EU Dashboard Unavailability

Incident Report for Onfido

Postmortem

Summary

The Dashboard was intermittently unavailable in the EU region from 15:30 UTC to 18:30 UTC due to an outage in the underlying data store that backs its search index.

Root Causes

A partition on the data store's shards caused increased latency on 20% of write and read operations, which ultimately timed out. This in turn prevented the Dashboard from loading whenever a timeout for these operations was reached.

Timeline

15:30 UTC: Dashboard (EU) started having intermittent usage issues

16:30 UTC: We identified the root cause in the search index data store

17:45 UTC: Fix was applied to the search index data store

18:30 UTC: Incident was resolved

Remedies

As immediate remediation the partition was manually restored, resulting in normal read/write times.

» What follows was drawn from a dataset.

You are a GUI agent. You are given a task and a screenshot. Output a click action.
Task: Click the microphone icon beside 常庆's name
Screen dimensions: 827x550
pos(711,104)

The data that failed to be written during the incident period was eventually made consistent automatically.

We are committed to preventing such issues from having such an impact in the future. Therefore, we will:

Prevent issues in the data store from blocking access to unrelated Dashboard features, as a means of graceful service degradation;
Include specific alarms for shard partitions to allow for faster action by the engineering team.

Posted Oct 08, 2021 - 16:28 UTC

Resolved

This issue is now resolved.

We take a lot of pride in running a robust, reliable service and we're working hard to make sure this does not happen again. A detailed postmortem will follow once we've concluded our investigation.

Posted Sep 23, 2021 - 20:05 UTC

Monitoring

We have implemented a fix for this issue.

We are monitoring closely to make sure issue has been resolved and everything is working as expected. Please bear with us while we get back on our feet and we appreciate your patience during this incident.

We will provide additional updates at 20:00 UTC.

Posted Sep 23, 2021 - 18:57 UTC

Update

We are continuing to work on a fix for this issue. An update will be provided at 19:00 UTC.

Posted Sep 23, 2021 - 18:00 UTC

Update

We are continuing to work on a fix for this issue. An update will be provided at 18:00 UTC.

Posted Sep 23, 2021 - 17:08 UTC

Identified

We have identified the root cause and are currently working on fixing the issue.
Please bear with us while we get back on our feet. We will provide additional updates at 17:00 UTC.

Posted Sep 23, 2021 - 16:36 UTC

Investigating

We're currently experiencing general unavailability impacting the Dashboard, affecting all clients in the EU region.
We are currently investigating the root cause and will provide an update at 16:30 UTC.

Posted Sep 23, 2021 - 15:52 UTC

This incident affected: Europe (onfido.com) (Dashboard).